You're misrepresenting the argument by downplaying the number of people this affects as if it's a small handful of neckbeards that don't touch grass. The power creep problem is readily apparent in the open world and from what I've observed, CP300 is when players are basically one-shotting enemies in overland. The game is eight years old and there's been 15+ DLCs including five retail expansion packs. Even someone who only touches the game once a year when chapters release would be able to reach CP300. That's nothing, especially after CP2.0 essentially cut the XP needed in half.I'm in four super casual guilds on PC-NA that allow me to log out for six months and still be in them so they allow varying levels of lengthy inactivity. In one guild that has players that haven't logged in up to 40 months, over a third of the 471 players we have are above CP300. The others that don't keep inactive members around for years, the overwhelming majority of players in them are above CP300. I look around the open world and out of 25 people completely at random prime time, 16 of them were above the level of CP300. I observe combat encounters outside the cities, the vast majority of mobs are killed in a blink of an eye.
That was not the intent of what I wrote. It would take a whole lot more than that minimal number of players to justify the costs involved. A LOT more. Please do not twist what I am saying. You are free to disagree, but I would expect anything they devote serious time to would be cost justified by its positive financial contribution, not just for a portion of the players.
How many players are in the category you note? 10-20% of the playerbase? More? Less? How much revenue do those players drive?
Remember to separate those who want harder overland content and those who will quit (or not start) if they do not get it. I am asserting it is relatively low, but it would only be worth all the work
A sizable portion of the playerbase is capable of steamrolling the overwhelming majority of content being sold to us every year. What's the exact percentage? Not sure and I would love for ZOS to release their analytics on this because I am positive it would be favorable to me and my side of the argument but it's certainly a hell of a lot more than some individuals in this thread seem to be implying.Why would the community who have been told to shut up and stay in our instanced veteran content since One Tamriel (six years ago) be in the overland in 2021-2022? They're most likely taking the advice of staying in their instanced content running vMA for the 5000th time or not playing the game period (as you can see in the Reddit thread discussing ESO's lack of difficulty above)... Because expecting them to fork out $40 for an expansion where you one-shot mobs for twenty hours is a hard sell even if you're really invested in the lore.The players wanting this may not like Harrowstorms, but that would just reinforce my point. They are very hard content for most of us (really tough in a small group and impossible to solo - for a sizeable group of us).
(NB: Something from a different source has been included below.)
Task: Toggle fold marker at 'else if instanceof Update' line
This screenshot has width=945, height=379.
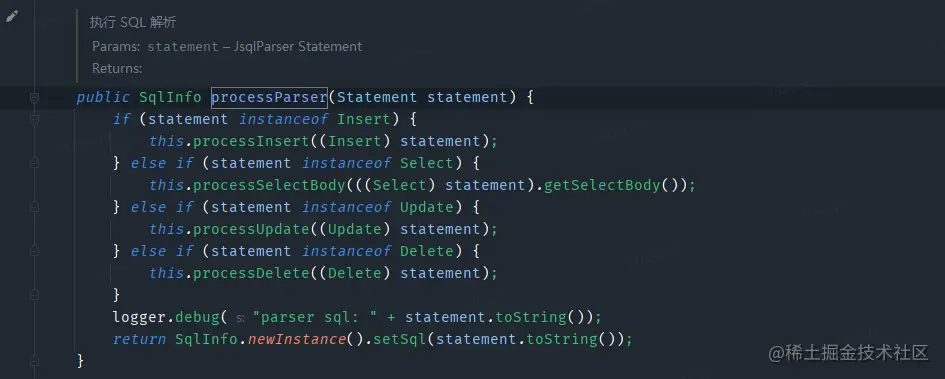Action: pyautogui.click(x=34, y=207)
Yet they didn't hold the interest of those who want veteran content (according to posts here at least, and my own experience going by them in game) once they were farmed out
It may be, but how many will not pay it if they don't invest the significant amount of development work required to do this?
And the issue of "one-shotting mobs" has been shown to only be true for a limited subset. I would assume you really mean "easily kill" here, not literally a single shot, since many (likely most) of us cannot do that for all but things like deer. Even wolves in Summerset take me multiple shots on my main who is well outfitted.
I would also like to see you and others like you tell how whatever they do would keep you engaged for long. How long would it be until you had figured it out enough to be asking for even harder overland content? Keeping people happy with content is very hard for most MMOs, it would be even harder for this kind of content, especially since you would likely consume it even faster than normal, at least until you were tired of it.